Reviewed by Gaurav Agarwal, founder of CoinCodeCap. Direct hands-on experience with Arculus Wallet across iOS and Android. Status (2021 launch with no public hacks, $99 retail price, ~57 coin support including 2024 Solana addition, CompoSecure NASDAQ: CMPO manufacturer credentials, CC EAL6+ secure element, 3-Factor Authentication model, mobile-only architecture) reflects direct research and verification through May 2026.
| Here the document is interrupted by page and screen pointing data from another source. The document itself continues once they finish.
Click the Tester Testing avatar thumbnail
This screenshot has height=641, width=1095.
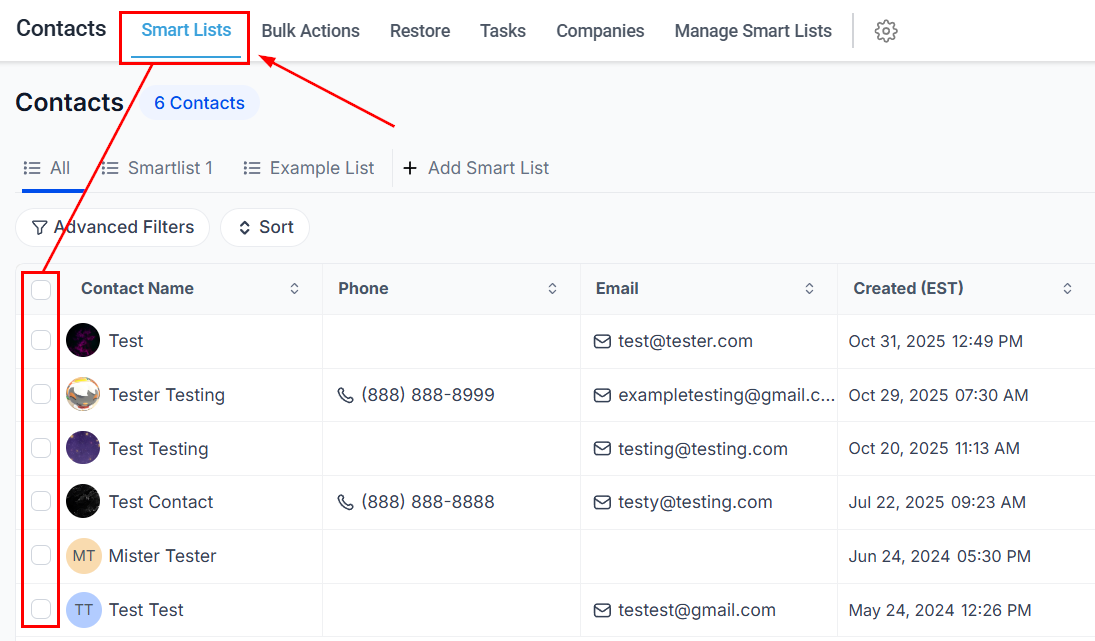pyautogui.click(x=83, y=394)
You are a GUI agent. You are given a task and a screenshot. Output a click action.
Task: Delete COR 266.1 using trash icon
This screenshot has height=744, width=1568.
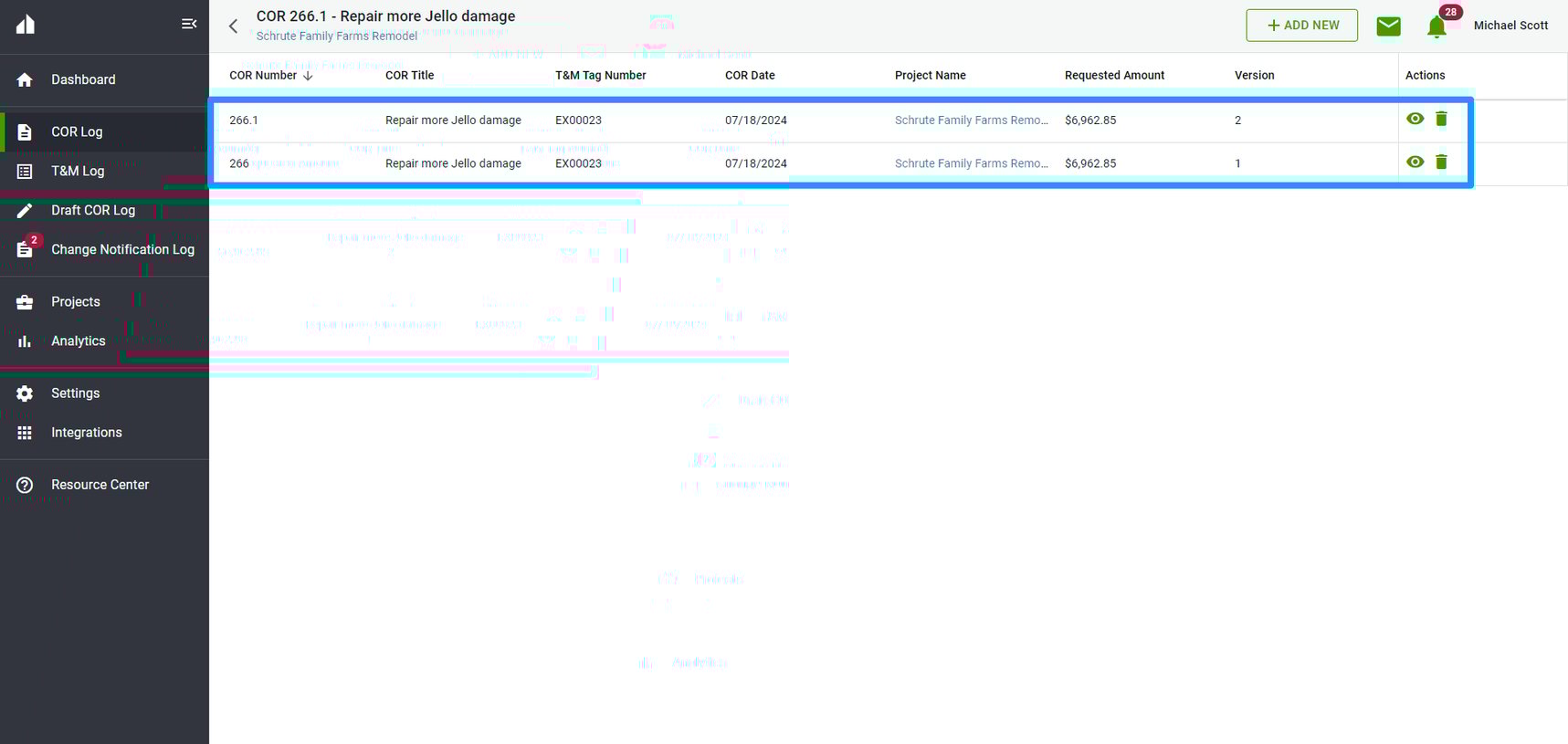click(x=1441, y=119)
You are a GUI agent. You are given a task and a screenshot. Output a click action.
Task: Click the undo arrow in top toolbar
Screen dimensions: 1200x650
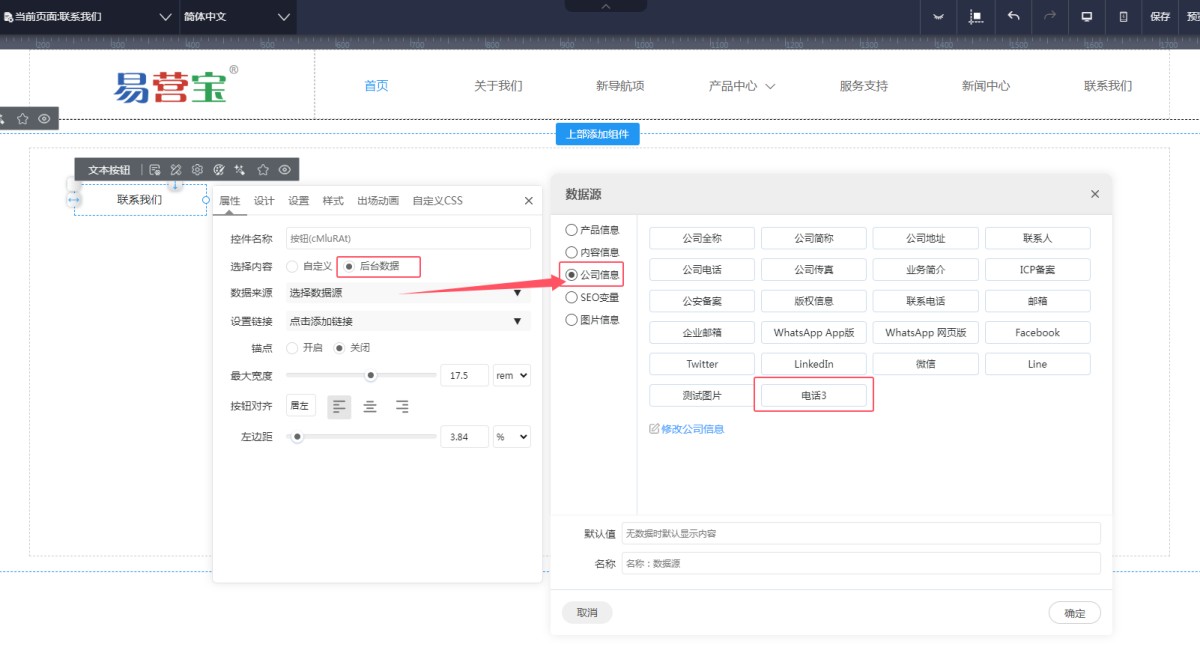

⚡ Bottom Line: 2026 review of Arculus Wallet — $99 metal NFC card hardware wallet by CompoSecure (NASDAQ: CMPO, the firm behind American Express Centurion and JP Morgan Reserve metal cards). 3-Factor Authentication (card + PIN + biometric), CC EAL6+ secure element, NFC-only connectivity (air-gap-equivalent), ~57 coins including BTC, ETH, ADA, SOL (added 2024), DOGE, ERC-20. NFT + DeFi via WalletConnect. Mobile-only (iOS + Android, no desktop). Score: 4.0/5. Best for: Mobile-first major-coin holders who want slim metal cold storage at $99. Skip if: need 100+ coin support (use Ledger Nano S Plus $79 or Cypherock X1), want desktop app, need on-device transaction display, or want seedless backup. No public hacks since 2021 launch.